The Cleveland Cavaliers had their shot to seize the series in Game 1 of the NBA Finals, and they missed it.
In Game 2 on Sunday night, Stephen Curry connected on his.
The shot in question, Curry's desperation rainbow heave with 7:44 remaining in Golden State's 122-103 win, was a perfect illustration of why the Cavs' missed opportunity now looms critically large. It signaled to Cleveland and everyone watching that a good plan, even when well-executed with admirable effort, doesn't matter against these Warriors.
Curry, stymied on the left wing, bobbled the ball before draining a twisting, fallaway fling over Love. It was part accident, part metaphor and all Steph.
And it was not remotely surprising.
Curry set a Finals record with nine made treys, scoring 33 points and leading Golden State to a 2-0 series lead. He hunted knockout blows all night, firing off deep and difficult threes in the second quarter before burying that decisive dagger over Love in the fourth.
Whoever's in charge of putting Curry's name on the Finals MVP trophy might want to fire up that little rotary engraving thingy.

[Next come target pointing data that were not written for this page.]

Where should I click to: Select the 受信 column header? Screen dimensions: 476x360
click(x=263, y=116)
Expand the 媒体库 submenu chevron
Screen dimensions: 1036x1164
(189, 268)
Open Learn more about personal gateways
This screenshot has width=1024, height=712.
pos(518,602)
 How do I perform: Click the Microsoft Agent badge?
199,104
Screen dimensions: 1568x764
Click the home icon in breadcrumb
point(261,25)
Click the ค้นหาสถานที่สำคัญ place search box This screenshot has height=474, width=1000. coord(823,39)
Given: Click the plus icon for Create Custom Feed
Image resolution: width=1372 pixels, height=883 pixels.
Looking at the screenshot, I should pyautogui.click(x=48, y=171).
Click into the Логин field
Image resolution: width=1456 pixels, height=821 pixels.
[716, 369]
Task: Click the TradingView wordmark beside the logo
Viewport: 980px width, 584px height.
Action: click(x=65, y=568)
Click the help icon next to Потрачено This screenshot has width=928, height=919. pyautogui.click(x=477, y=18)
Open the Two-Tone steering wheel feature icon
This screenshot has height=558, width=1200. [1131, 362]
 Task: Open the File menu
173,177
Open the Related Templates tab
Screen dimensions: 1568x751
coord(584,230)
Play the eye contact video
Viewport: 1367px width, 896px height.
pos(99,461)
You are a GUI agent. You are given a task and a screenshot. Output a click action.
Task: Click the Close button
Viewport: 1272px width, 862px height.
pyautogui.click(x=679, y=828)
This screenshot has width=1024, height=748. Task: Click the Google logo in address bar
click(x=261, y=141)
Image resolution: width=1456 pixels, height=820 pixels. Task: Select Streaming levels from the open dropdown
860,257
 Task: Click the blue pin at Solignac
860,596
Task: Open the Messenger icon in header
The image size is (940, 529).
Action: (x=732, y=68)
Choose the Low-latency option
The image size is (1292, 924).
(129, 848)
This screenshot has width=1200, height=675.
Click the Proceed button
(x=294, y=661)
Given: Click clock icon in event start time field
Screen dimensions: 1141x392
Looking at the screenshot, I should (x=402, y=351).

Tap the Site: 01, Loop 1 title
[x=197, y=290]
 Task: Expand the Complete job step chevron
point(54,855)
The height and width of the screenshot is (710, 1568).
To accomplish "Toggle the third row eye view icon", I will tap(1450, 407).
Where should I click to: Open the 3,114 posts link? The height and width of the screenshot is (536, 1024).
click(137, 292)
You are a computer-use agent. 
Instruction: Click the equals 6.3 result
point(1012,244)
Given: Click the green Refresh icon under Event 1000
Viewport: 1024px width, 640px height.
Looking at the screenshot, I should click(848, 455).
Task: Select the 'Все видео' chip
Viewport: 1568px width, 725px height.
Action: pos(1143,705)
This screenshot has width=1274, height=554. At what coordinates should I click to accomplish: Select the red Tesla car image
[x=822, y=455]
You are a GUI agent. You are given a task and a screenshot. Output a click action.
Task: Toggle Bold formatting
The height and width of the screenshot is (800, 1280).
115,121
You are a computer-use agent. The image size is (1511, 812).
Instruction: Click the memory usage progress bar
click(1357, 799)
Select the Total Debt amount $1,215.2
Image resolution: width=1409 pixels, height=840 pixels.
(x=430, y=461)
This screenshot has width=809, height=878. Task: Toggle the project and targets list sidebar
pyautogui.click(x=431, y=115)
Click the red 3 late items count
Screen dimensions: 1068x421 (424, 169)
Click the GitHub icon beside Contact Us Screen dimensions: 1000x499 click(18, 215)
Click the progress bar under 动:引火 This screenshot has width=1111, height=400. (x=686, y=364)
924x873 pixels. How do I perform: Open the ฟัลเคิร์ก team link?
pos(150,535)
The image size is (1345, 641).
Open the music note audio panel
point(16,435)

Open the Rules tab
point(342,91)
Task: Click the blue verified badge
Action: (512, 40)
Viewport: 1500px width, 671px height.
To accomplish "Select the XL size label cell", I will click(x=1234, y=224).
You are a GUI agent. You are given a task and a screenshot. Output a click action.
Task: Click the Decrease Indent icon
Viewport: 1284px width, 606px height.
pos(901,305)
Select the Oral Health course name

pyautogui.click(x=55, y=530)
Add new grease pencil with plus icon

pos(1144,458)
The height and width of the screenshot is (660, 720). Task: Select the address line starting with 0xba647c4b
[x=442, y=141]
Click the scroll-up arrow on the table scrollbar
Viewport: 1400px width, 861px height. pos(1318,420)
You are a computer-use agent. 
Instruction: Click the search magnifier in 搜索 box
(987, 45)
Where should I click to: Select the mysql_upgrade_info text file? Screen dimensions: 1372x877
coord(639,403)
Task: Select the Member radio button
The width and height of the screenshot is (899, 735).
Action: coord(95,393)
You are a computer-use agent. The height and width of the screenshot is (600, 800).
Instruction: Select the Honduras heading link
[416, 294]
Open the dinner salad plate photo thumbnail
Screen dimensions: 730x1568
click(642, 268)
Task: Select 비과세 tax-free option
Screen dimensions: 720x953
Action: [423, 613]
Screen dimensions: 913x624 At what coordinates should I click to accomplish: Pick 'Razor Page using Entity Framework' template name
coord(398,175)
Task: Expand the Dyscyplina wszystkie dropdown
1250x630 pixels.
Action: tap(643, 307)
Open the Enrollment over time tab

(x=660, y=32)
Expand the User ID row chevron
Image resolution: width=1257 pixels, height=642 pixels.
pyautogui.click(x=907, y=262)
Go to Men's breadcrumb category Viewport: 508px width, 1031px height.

LeBron James was predictably brilliant, registering 29 points, 13 assists and nine rebounds on 10-of-20 shooting. He flung passes from impossible angles, hit shooters for clean looks and did everything (super)humanly possible to give his team a chance.
Cleveland fought valiantly, actually winning the third quarter and stifling several would-be Warriors runs in the second half. Golden State spent the majority of the contest with a single-digit lead.
But with Curry playing H.O.R.S.E., Kevin Durant scoring 26 points on just 14 shots and Klay Thompson (20 points on 8-of-13 shooting) showing no ill effects of a left ankle injury that earned him a "questionable" designation until two hours before tipoff, James and the Cavs' best efforts were for naught.
Everything that happened in Game 2 underscored the magnitude of Cleveland's blown opportunity in Game 1. The Warriors' overwhelming talent advantage was on full display, embodied most obviously by Curry, but illustrated nearly as well by Durant, Thompson, Draymond Green and even JaVale McGee's perfect 6-of-6 effort in a spot start at center.
Love performed well, scoring 13 of his 22 points in the third quarter. George Hill put up 15 points and defended ably. As he always does, Tristan Thompson made an impact on the glass.
Yet here we are.
Everyone started complaining that this season would be a foregone conclusion approximately three seconds after the Warriors beat Cleveland for the 2017 title last June. That narrative was a mistake, as both the Cavs and Dubs were pushed to the brink in postseason rounds before these Finals. It's actually something of a shock these two teams delivered on expectations by meeting for a fourth time.
But now we're here after all. The Warriors are up 2-0 after making some key adjustments (slipped screens, anyone?) after Game 1. They're getting contributions up and down the bench. Their stars are performing. They're a confident bunch by nature and can now only be emboldened by their advantage in the series...and Curry's fugue-state shooting.
It feels like the end is inevitable.
There's a flip side to this—a way for Cleveland to avoid total emotional resignation.
The Cavs should have won Game 1. They could have taken Game 2 if a few more of James' pinpoint passes had turned into converted threes—or if Curry hadn't been so mean.
The Warriors could hit the snooze bar again. In fact, we should expect that for at least a quarter or two of Game 3. It's their standard operating procedure and has been all season: Establish dominance, relax, re-establish dominance. There's room for a Cavs victory in that cycle.
Cleveland can tighten up its switches, get Kyle Korver more involved on offense, continue to emphasize Love as a spacer and keep Jordan Clarkson in warm-ups for the balance of the series. The Cavs can still win a game or two. Anything's possible, which we know because these same Warriors (minus Durant) lost three straight in the Finals to the Cavaliers just two seasons ago.
Normally, the Cavs would be right to look at the first two entries of this series and see positives. To expect a few more of those Curry shots to go awry. To bank on McGee and Shaun Livingston missing even one of their 11 combined shots.
But the sample size shrinks now with every game. Opportunities missed do not rematerialize. Makes and misses don't necessarily even out. In an inversion of the norms we've come to accept across all NBA analysis, results now matter more than process.
So the Cavaliers head back home forced to ask themselves a brutal rhetorical question: Even if we scheme, execute and perform the way we want to, and even if Golden State gets lazy or goes cold, can we beat these Warriors in four of the next five games?
Time is running out, and Curry just showed the Cavs that's when he's at his most dangerous.